Bindi Cole (born 1975) is an Australian Indigenous artist who primarily uses photography.

Born in Melbourne in 1975, she holds a Diploma in Applied Photography from the Northern Melbourne Institute of TAFE, which she completed in 2004.

Her works have been exhibited in the National Gallery of Australia, Gallery of Modern Art, Queensland, Art Gallery of Western Australia, and Horsham Regional Art Gallery, Victoria.[1] In 2010, Cole was named one of Melbourne’s Top 100 Most Influential People by The Age.[2]

Early works[edit]

Cole's first major work which came to public attention was Heart Strong (2007), an exhibition at the Koorie Heritage Trust, Melbourne.[3] This work focused on the media's portrayal of Indigenous communities. Cole also photographed elite Indigenous sportsman for the calendar Men in Black. Cole's portrait of boxer Anthony Mundine, Do you like what you see, won the Boscia Galleries Award for Photography at the Victorian Indigenous Art Awards.

As well as photography, Cole's approach to art includes the use of painting, collage, hand-weaving, film, text and installation.[4]
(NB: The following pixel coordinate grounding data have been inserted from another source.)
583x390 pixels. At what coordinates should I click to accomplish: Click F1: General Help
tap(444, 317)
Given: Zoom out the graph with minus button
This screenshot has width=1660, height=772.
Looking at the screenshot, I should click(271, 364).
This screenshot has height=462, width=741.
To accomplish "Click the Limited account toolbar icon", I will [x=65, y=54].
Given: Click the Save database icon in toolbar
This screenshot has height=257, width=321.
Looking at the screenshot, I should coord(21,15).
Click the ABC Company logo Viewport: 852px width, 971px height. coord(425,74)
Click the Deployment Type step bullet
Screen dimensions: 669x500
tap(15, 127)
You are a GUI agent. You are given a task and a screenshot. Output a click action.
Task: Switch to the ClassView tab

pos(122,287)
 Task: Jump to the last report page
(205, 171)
"Not Really Aboriginal" [2008][edit]

Wathaurung Mob, 2008.

Bindi Cole's Not Really Aboriginal is a series of photographs including portraits and group photographs in which the faces of the subjects are blackened with paint. Not Really Aboriginal explores Cole's Indigenous identity and heritage, and the ways in which they are questioned by mainstream society due to Cole's fair complexion.
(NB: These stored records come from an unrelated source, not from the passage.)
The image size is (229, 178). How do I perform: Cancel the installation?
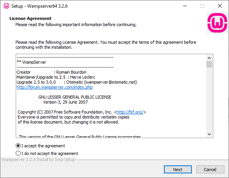(x=210, y=170)
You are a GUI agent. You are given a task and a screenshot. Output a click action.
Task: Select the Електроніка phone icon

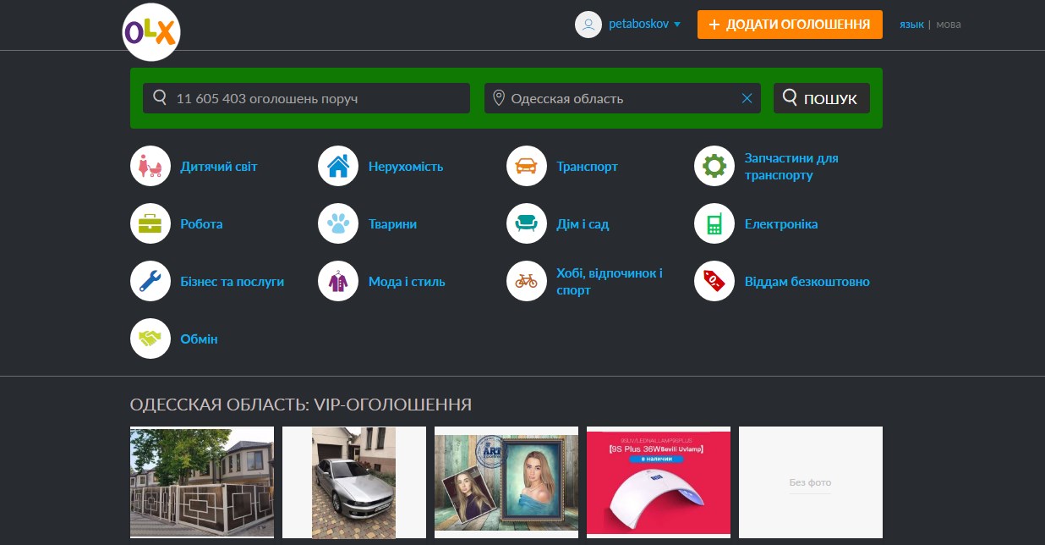coord(714,223)
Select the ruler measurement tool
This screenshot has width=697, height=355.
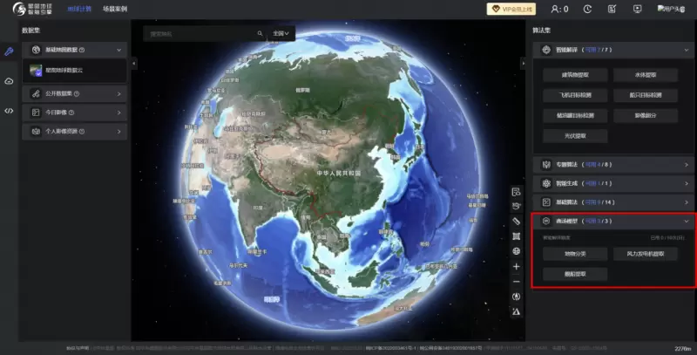click(516, 222)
"Sista Girls" [2010][edit]

Sista Girls is a 2010 photographic series which focuses on the Yimpininni, a community of transgender women in the Tiwi Islands, Northern Territory.

Cole travelled to the Tiwi Islands in far north Northern Territory to shoot the Sista Girls after previously photographing Tiwi Island drag performer Foxxy in 2008. This work with Foxxy was shortlisted for the Telstra National Aboriginal and Torres Strait Islander Art Awards. A portrait from the series, Ajay, won the 2009 Victorian Indigenous Art Awards ‘Deadly Award’.
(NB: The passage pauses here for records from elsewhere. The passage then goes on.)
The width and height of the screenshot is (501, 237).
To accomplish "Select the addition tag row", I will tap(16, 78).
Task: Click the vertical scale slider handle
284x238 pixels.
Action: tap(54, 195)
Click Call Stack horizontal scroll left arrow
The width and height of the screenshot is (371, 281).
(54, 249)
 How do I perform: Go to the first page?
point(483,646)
In this work, Cole explores aspects of indigenous identity and culture, and how that is reconciled with transgender identity with the influence of colonization.

Awards[edit]

  • National Photography Portrait Prize, National Portrait Gallery – Finalist (2007)
  • William & Winifred Bowness Photography Award, Monash Gallery of Art – Finalist (2007)
  • National Photography Portrait Prize, National Portrait Gallery – Finalist (2007)
  • Victorian Indigenous Art Award, Boscia Galleries Award for Photography – Winner (2007)
  • 25th Telstra Aboriginal & Torres Strait Islander Art Award – Finalist (2008)
  • Victorian Indigenous Art Awards – Finalist (2008)
  • Victorian Indigenous Art Awards, Deadly Art Award – Winner (2009)
  • William & Winifred Bowness Photography Award – Monash Gallery of Art – Finalist (2010)
  • 27th National Aboriginal & Torres Strait Islander Telstra Art Awards - Finalist (2010)

References[edit]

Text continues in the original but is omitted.